O Anuário BLTA 2026 mostra que os meios de hospedagem de alto padrão receberam cerca de 1 milhão de hóspedes em 2025, com diária média de R$ 3.109. Brasileiros responderam por 70% da demanda, enquanto operadoras registraram aumento do ticket médio tanto no mercado doméstico quanto no internacional.
O turismo de luxo no Brasil encerrou 2025 com faturamento bruto estimado em R$ 3,34 bilhões entre os meios de hospedagem, mantendo estabilidade financeira e registrando avanços em volume de hóspedes, experiências de alto padrão e práticas de sustentabilidade.
Os dados fazem parte do Anuário BLTA 2026, elaborado pela Brazilian Luxury Travel Association (BLTA) em parceria com o Centro Universitário Senac. O levantamento reúne informações de 71 associados, sendo 63 hotéis, pousadas, lodges e resorts e oito operadoras e DMCs. A própria entidade ressalta que os números representam o universo de seus associados e não todo o mercado brasileiro de luxo.
O faturamento dos meios de hospedagem avançou 0,8% em relação a 2024. A diária média ficou em R$ 3.109, enquanto o número de hóspedes se aproximou de 1 milhão e a taxa média de ocupação permaneceu em 50%.
Nas operadoras, o comportamento foi mais expansivo. O ticket médio diário das viagens domésticas alcançou R$ 16.524, crescimento de 6% na comparação anual. Entre os clientes internacionais, o valor chegou a R$ 21.216 por dia, alta de 4%.
Brasileiros respondem por 70% dos hóspedes
Mesmo com o crescimento da procura internacional pelo Brasil, o viajante brasileiro continua sendo o principal consumidor da hotelaria de luxo do país. Em 2025, o mercado doméstico representou 70% dos hóspedes, contra 30% de estrangeiros.
Entre os visitantes internacionais, a Europa respondeu por 13% do total, seguida pela América do Norte, com 9%, e América Latina, com 5%. França permaneceu como um dos principais mercados europeus, enquanto a Itália ganhou relevância. Nos mercados latino-americanos, Argentina, Chile e Uruguai apareceram entre os principais emissores.
O perfil das operadoras apresenta uma composição diferente: 38% dos clientes vieram da América do Norte e 36% da Europa, enquanto o Brasil respondeu por 15%.
Outro contraste aparece no tempo de permanência. Entre os hóspedes brasileiros, 58% fizeram estadias de até três diárias. Já entre os turistas estrangeiros atendidos pelas operadoras, 80% permaneceram no país por mais de sete dias, com forte presença de viagens de oito a 14 dias.
Rio de Janeiro lidera entre os destinos
O Rio de Janeiro continua sendo o destino brasileiro mais procurado pelas operadoras de turismo de luxo, citado por 51% dos participantes. Na sequência aparecem Foz do Iguaçu, com 40%, e Pantanal, com 24%.

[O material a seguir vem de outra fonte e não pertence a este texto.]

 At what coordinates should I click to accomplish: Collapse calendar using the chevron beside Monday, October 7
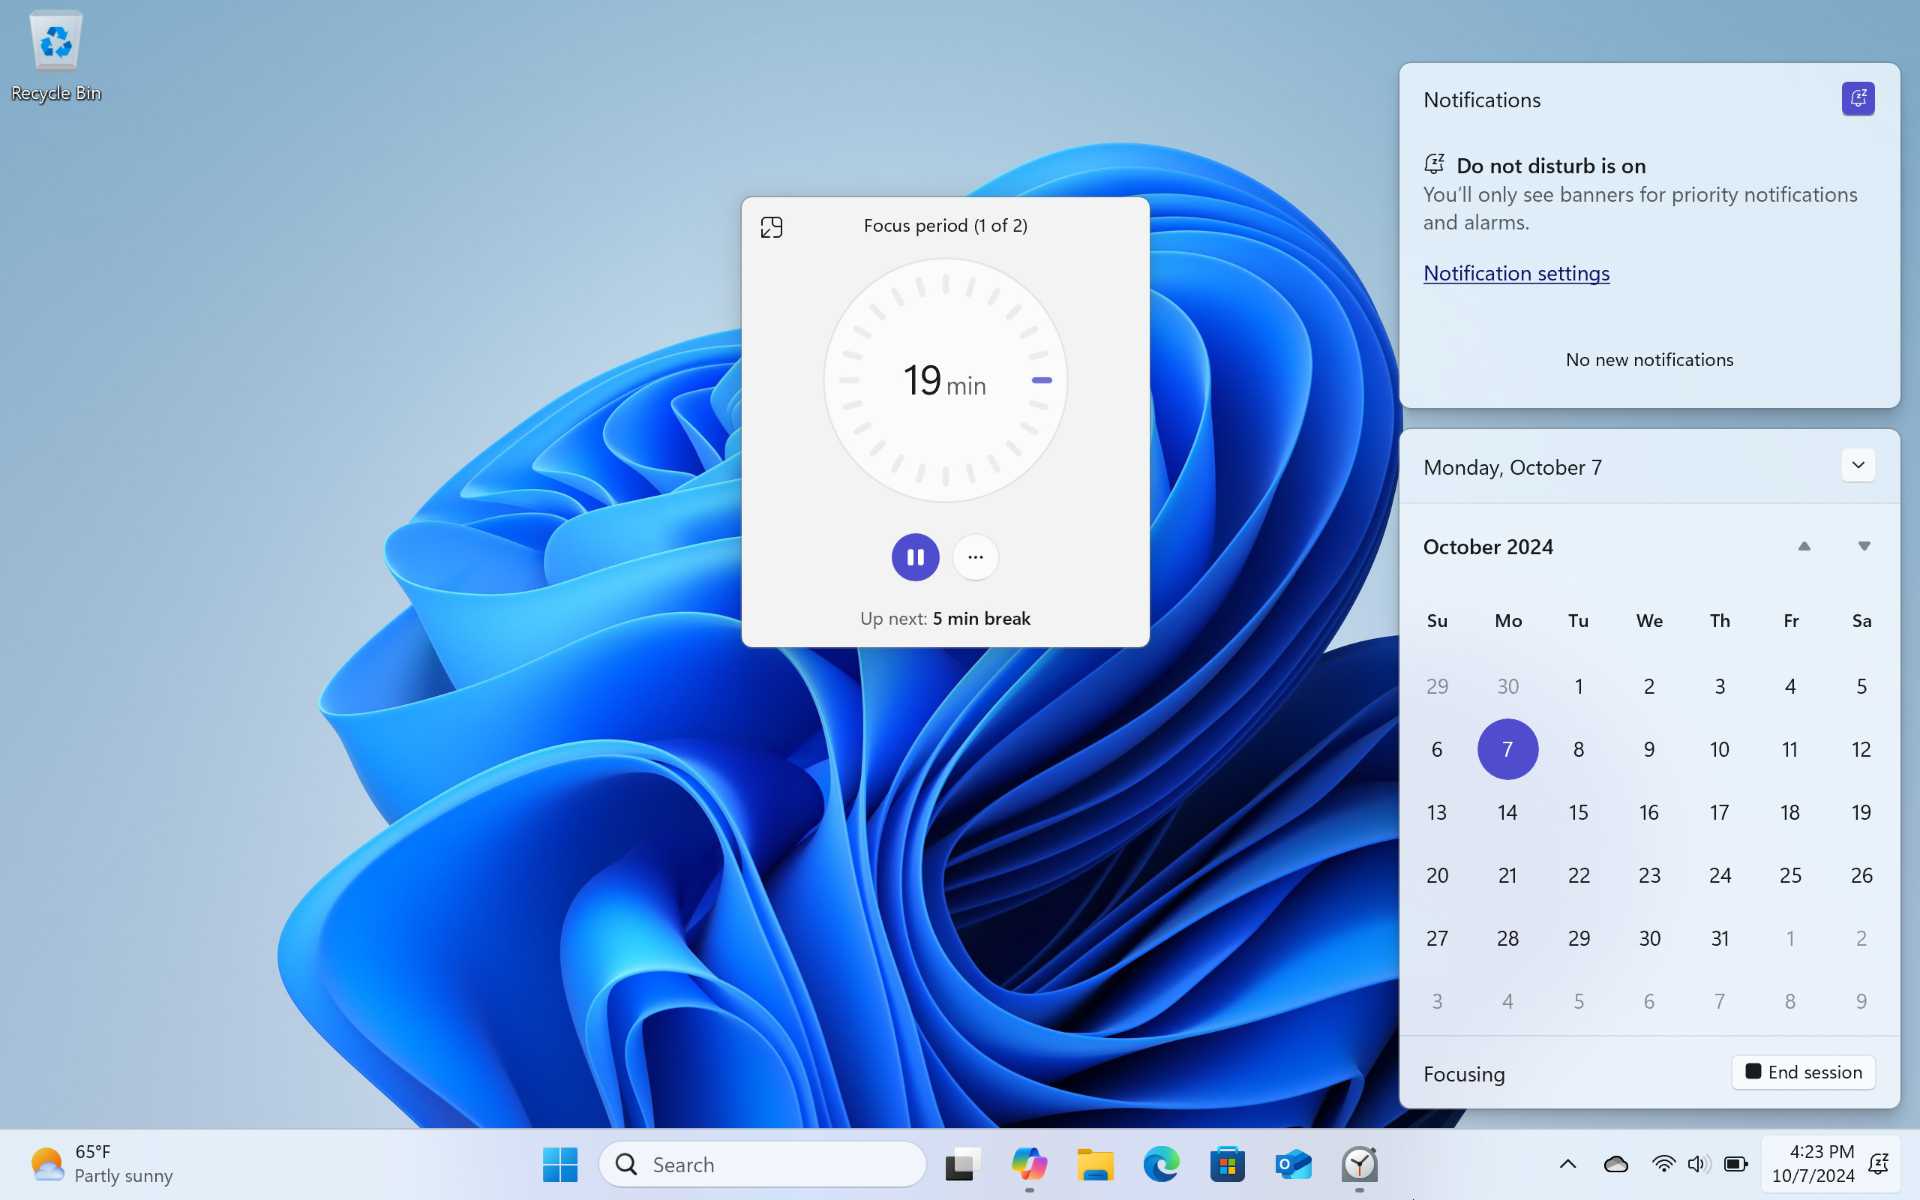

Maranhão, litoral da Bahia, Salvador, São Paulo, litoral do Ceará e Fernando de Noronha também figuram entre os destinos mais demandados pelo público de alto padrão.
O lazer permanece como principal motivação das hospedagens, com 55% das viagens. Eventos e celebrações têm peso importante: Réveillon foi citado por 82% dos empreendimentos, Carnaval por 67% e casamentos por 60%.
Os dados também reforçam uma mudança naquilo que o viajante de alto padrão procura. Mais do que ostentação, ganham relevância serviços relacionados a bem-estar, personalização e experiências vinculadas ao destino.
Bem-estar, spa e relaxamento foram mencionados por 93% dos empreendimentos, enquanto massagens chegaram a 92%, superando a gastronomia, citada por 85%. Serviços personalizados apareceram em 65% das respostas e experiências VIP, em 53%.
A sustentabilidade também avança como elemento estratégico. Atualmente, 28% dos associados da BLTA possuem certificações ESG e outros 54% estão em processo de certificação. A entidade estabeleceu como meta chegar ao fim de 2028 com 100% de seus membros certificados.
As perspectivas permanecem positivas: 71% dos participantes do levantamento pretendem ampliar seus negócios, seja com expansão física dos meios de hospedagem, seja com novos nichos e mercados entre as operadoras.